“如果不介意的话,就在我这里凑合一晚吧,等天亮衣服差不多干了你再走。”应拾秋看着自己的床榻,很窄很小,只够一人睡,难得大发善心,“我还有稿子要写,你睡这里也没关系,我可能还要熬几个小时。”
她顺势停下动作,诧异道:“这么晚你还不睡?”
应拾秋嗯了一声,“习惯了。”
既然她都开口留人了,楼庭当然不会拒绝。
等她先洗澡,自己再进淋浴间简单洗漱了一下,安安心心躺在应拾秋的床上。钻进她暖暖的纯棉被子里,像个小孩,就那样看着在忙碌的她。

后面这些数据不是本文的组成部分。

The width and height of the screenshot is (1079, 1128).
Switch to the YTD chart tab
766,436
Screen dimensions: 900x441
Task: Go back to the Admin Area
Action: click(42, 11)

被角隐隐约约有一股香气,是她的味道,有关夏天,好似橙花。
几年前从病床上醒来的时候,除开消毒水味,她记忆犹新的也是这个味道。在她生命里飘来飘去,在梦里也久绕不散。
以至于让她特别迷恋类似气味的东西。
香水,蛋糕,亦或糖果。
床尾有取暖器的风吹来,一阵一阵,从脚到头都慢慢热起来,不再是像前几天那样,睡一晚,直到天亮双脚都还冷的像铁一样。

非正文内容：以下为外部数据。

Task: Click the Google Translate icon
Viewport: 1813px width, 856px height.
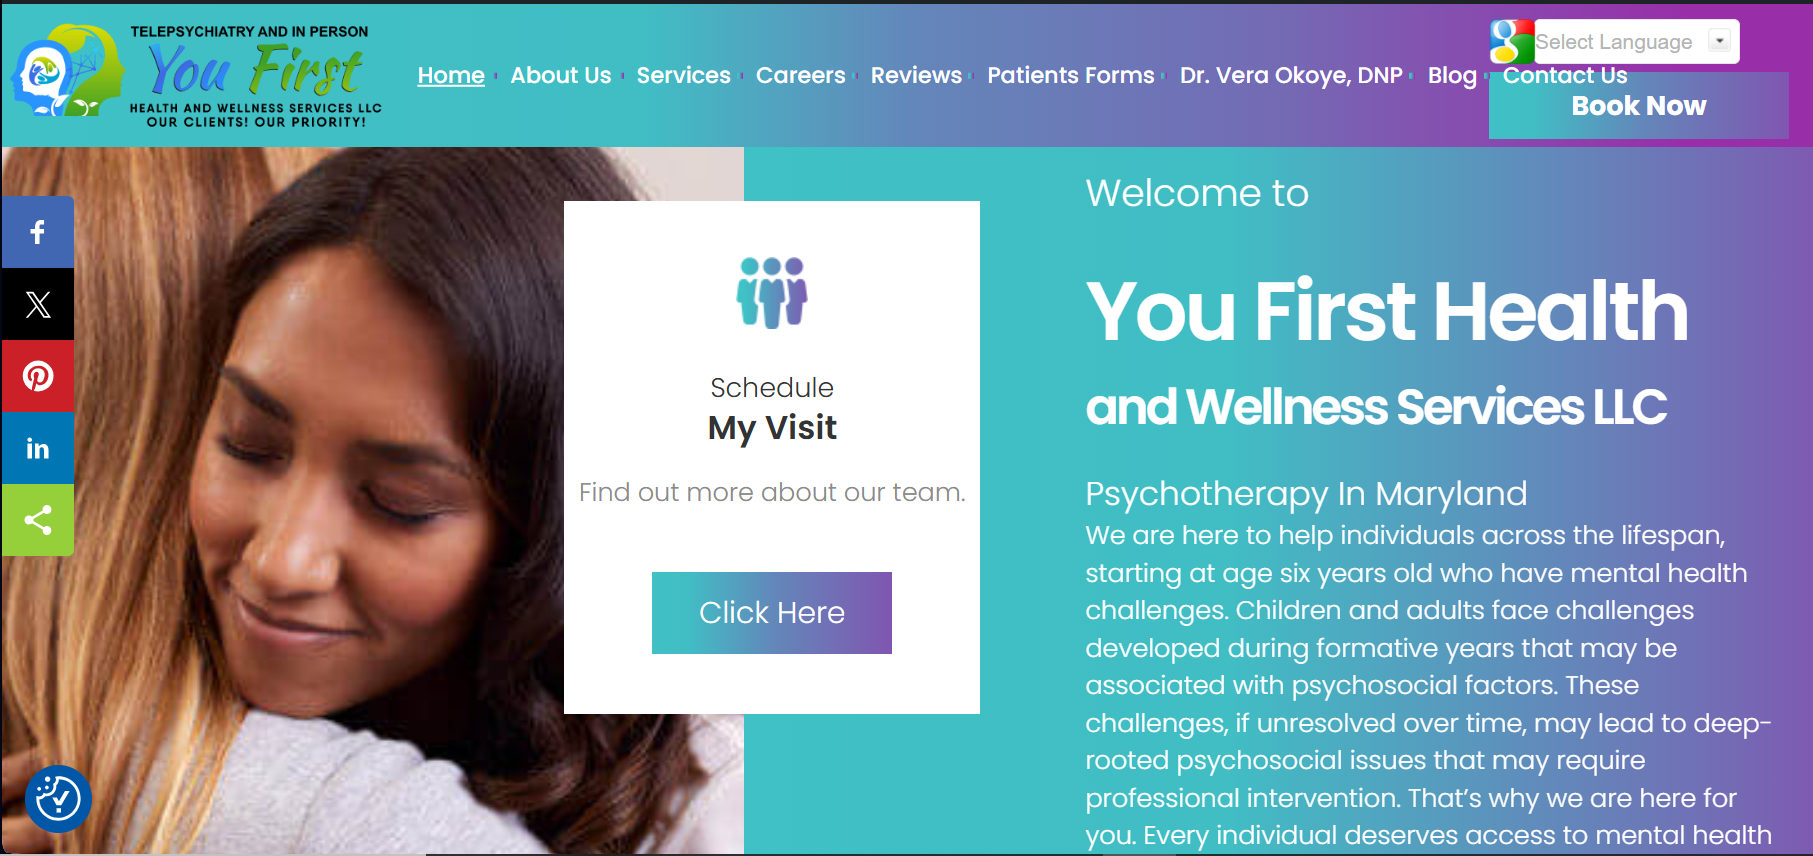Action: (1511, 42)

楼庭眨了眨眼,往被子里躲得更深一点。好暖和,原来南方人的冬天是要这样过。
已经半夜,最冷的时候。
微微偏过头,看着旁边的应拾秋。身穿厚厚的棉衣坐在桌前敲键盘,只看到一个棱角分明的侧脸,鬓边长发掉了几根。动作很轻,没什么声音,穿着毛茸茸棉拖的脚有一下没一下地抖着,有点好笑。
楼庭不自觉弯了弯嘴角。
有那么几秒钟,想做她的头发,正大光明地靠近,再轻飘飘离别,她便会为她而难过伤心。
女人动了动,楼庭立马闭上眼,翻了个身,背朝她。
好暖的一个冬天哦。
第二天一早,楼庭便醒了,感着冒鼻塞,没怎么睡好。应拾秋已经忙得差不多,看在家里这么干净,她又是客人的份上,从冰箱里拿了一包速冻馄饨出来,帮她煮了一碗。

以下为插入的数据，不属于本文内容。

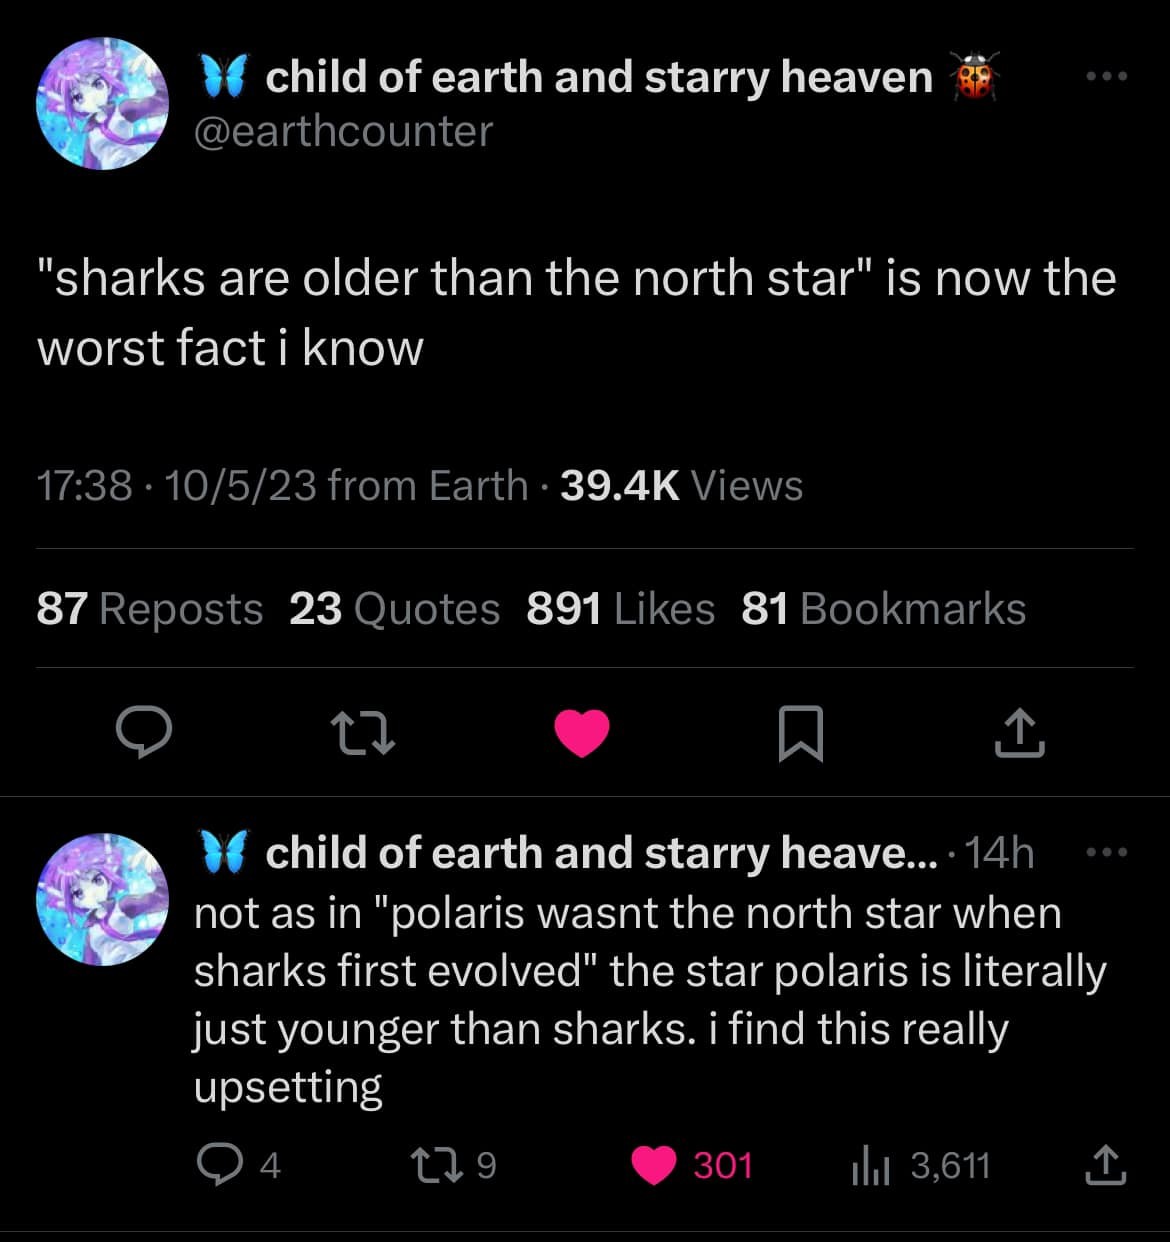View the 87 Reposts list
Screen dimensions: 1170x1242
click(150, 609)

十多分钟便出锅,关上油烟机,应拾秋才发现正在洗手间刷牙的人没动静。
心底一阵奇怪。
她擦擦手,走过去敲了下门,没人应声。
“楼庭?”
“……”
再敲几声,还是没人应。
她差点以为女人趁自己不注意的时候走了,拧了拧门把手,是反锁的,眉头一皱。
难道出了什么事?
想到她最近的状态,应拾秋心里一沉,手忙脚乱地转身去厨房拿刀,准备撬门,挑了两把,都扔了,感觉不顺手。
正在她犹豫要不要叫人上门撬门的时候。
身后却啪嗒一声,门自己开了。
应拾秋立刻转过身,看到楼庭扶着门站在那里,除了脸色略微苍白以外,看起来也没什么异样。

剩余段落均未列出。